- ABOUT THIS TASK
Give back every record below, character for character.

- SOURCE INFORMATION
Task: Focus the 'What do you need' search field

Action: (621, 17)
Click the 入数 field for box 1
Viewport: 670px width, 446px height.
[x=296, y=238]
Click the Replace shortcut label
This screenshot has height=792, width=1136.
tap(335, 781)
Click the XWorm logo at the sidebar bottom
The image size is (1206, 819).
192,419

- SOLUTION FOR THIS TASK
Task: Focus the 'What do you need' search field

Action: (621, 17)
Click the 入数 field for box 1
Viewport: 670px width, 446px height.
[x=296, y=238]
Click the Replace shortcut label
This screenshot has height=792, width=1136.
tap(335, 781)
Click the XWorm logo at the sidebar bottom
The image size is (1206, 819).
192,419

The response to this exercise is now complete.